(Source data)

----

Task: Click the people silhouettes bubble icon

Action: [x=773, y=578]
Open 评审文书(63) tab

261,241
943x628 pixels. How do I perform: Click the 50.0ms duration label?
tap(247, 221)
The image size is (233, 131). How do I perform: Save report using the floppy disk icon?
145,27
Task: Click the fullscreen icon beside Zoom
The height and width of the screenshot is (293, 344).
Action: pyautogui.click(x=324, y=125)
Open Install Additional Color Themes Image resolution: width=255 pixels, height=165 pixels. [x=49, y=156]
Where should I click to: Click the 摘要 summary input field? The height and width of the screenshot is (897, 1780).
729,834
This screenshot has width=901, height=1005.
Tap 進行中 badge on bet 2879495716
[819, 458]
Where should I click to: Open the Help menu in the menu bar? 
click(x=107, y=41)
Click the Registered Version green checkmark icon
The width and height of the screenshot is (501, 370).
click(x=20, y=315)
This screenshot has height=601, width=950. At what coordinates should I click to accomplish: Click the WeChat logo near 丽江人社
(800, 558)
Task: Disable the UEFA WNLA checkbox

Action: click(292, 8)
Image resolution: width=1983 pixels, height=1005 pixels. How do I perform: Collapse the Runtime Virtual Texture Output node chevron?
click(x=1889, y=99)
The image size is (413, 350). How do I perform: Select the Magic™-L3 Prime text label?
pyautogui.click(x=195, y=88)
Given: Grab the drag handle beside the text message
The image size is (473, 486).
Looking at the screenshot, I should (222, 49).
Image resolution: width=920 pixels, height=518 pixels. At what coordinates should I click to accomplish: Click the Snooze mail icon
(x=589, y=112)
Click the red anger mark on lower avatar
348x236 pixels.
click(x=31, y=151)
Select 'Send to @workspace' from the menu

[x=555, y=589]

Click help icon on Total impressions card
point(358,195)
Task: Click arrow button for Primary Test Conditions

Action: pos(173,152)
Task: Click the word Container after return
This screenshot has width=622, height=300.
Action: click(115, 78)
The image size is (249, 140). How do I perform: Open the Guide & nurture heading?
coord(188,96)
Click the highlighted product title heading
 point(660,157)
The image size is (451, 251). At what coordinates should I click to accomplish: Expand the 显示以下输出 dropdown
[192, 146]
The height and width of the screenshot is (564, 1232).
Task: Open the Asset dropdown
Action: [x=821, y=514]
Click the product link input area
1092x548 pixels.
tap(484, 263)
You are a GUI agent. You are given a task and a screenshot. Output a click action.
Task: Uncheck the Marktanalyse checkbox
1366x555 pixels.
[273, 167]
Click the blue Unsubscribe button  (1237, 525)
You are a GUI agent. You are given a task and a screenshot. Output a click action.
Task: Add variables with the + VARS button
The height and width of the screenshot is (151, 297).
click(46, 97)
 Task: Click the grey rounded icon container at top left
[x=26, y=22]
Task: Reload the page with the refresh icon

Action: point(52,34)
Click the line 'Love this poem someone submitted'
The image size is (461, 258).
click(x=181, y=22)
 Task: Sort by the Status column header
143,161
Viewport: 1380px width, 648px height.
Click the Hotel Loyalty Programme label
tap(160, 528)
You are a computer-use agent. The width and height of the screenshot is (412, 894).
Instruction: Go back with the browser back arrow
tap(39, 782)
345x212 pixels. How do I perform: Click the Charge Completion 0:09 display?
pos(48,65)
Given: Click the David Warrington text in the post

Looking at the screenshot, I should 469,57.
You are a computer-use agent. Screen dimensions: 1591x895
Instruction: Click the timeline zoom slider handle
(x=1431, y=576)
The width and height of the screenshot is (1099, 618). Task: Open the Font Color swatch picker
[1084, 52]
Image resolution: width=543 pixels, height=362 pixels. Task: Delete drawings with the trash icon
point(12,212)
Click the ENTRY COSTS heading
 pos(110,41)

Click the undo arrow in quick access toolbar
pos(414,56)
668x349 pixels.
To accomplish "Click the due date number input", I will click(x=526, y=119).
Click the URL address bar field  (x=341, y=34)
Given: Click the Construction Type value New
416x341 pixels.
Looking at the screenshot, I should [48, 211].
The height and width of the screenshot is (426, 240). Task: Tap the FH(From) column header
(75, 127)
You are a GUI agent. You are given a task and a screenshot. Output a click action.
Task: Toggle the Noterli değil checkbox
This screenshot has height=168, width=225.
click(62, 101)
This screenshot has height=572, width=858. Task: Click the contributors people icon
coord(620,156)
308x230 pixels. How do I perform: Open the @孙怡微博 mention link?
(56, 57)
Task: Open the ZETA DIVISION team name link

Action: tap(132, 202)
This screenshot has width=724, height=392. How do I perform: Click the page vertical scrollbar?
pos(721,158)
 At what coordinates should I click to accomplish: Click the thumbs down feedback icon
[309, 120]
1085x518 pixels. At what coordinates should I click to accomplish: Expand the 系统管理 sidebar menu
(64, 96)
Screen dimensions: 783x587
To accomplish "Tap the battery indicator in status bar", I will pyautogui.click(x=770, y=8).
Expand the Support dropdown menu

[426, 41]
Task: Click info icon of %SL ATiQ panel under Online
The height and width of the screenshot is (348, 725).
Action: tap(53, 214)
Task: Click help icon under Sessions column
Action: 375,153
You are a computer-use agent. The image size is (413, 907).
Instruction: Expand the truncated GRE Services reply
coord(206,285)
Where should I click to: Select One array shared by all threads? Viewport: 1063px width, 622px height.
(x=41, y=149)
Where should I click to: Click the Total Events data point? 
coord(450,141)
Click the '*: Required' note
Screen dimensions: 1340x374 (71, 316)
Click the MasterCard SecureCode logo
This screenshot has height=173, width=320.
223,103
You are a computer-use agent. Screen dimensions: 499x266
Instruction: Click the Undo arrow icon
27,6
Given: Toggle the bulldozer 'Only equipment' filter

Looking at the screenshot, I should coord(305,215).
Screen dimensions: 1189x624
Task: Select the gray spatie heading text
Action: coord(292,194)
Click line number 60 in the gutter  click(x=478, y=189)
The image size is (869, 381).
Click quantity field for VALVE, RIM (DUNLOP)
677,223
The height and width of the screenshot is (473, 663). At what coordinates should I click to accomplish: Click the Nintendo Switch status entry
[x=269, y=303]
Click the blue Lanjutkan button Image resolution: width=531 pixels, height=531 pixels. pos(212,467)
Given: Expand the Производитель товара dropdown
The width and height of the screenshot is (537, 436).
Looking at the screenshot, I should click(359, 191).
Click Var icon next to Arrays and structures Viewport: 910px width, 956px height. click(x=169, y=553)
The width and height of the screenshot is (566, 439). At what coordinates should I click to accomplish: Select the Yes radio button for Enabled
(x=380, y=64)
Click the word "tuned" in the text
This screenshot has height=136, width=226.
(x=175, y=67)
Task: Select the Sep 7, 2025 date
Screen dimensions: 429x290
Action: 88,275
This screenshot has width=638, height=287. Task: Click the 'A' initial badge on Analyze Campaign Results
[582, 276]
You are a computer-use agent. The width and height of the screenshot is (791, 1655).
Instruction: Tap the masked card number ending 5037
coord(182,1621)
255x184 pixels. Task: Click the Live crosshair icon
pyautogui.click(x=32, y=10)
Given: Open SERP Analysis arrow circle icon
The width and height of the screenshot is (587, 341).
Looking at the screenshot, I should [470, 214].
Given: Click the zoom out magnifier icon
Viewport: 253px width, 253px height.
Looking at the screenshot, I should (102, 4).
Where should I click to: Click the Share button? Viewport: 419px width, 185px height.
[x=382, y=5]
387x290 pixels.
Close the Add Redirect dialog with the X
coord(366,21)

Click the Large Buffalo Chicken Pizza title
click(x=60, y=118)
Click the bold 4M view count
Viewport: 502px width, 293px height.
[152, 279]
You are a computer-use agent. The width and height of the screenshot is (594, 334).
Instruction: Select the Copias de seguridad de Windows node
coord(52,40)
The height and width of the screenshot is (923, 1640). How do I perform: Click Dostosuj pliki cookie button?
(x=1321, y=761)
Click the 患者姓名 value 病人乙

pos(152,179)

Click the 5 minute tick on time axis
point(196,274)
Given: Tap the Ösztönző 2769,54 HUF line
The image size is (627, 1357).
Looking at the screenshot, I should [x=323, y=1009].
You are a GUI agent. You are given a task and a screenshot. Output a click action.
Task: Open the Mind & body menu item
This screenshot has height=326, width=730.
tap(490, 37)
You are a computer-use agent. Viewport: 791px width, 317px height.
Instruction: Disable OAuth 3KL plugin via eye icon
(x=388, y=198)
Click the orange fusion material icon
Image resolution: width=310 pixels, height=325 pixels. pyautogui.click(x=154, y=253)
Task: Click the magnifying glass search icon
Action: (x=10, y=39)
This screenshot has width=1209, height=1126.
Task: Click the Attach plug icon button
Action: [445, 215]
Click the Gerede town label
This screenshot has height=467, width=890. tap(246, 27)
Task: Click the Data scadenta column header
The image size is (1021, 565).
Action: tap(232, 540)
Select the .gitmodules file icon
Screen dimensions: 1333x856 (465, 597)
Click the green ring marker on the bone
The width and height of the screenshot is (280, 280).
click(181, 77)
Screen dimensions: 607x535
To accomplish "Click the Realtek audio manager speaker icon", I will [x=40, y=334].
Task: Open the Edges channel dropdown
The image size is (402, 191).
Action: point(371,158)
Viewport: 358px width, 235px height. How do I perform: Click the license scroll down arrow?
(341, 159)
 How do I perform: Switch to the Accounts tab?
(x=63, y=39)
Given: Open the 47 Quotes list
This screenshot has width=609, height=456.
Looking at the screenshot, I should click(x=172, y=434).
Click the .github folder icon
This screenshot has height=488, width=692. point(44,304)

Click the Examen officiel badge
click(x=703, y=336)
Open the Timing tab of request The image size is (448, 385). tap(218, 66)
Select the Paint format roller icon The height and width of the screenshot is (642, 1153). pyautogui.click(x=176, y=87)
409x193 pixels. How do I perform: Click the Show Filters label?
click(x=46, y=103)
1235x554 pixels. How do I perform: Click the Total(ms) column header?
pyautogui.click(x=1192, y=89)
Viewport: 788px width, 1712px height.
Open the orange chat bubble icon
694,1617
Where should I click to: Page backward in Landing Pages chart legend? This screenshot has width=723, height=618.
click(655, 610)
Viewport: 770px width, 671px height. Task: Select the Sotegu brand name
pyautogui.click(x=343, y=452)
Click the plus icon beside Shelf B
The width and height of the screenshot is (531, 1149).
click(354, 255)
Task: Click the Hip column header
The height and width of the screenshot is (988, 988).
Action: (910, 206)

----

TASK GOAL: Check each line of the entries above for the string "green", and return those that contain it.

SOLUTION TO THE PROBLEM:
Click the Registered Version green checkmark icon
Click the green ring marker on the bone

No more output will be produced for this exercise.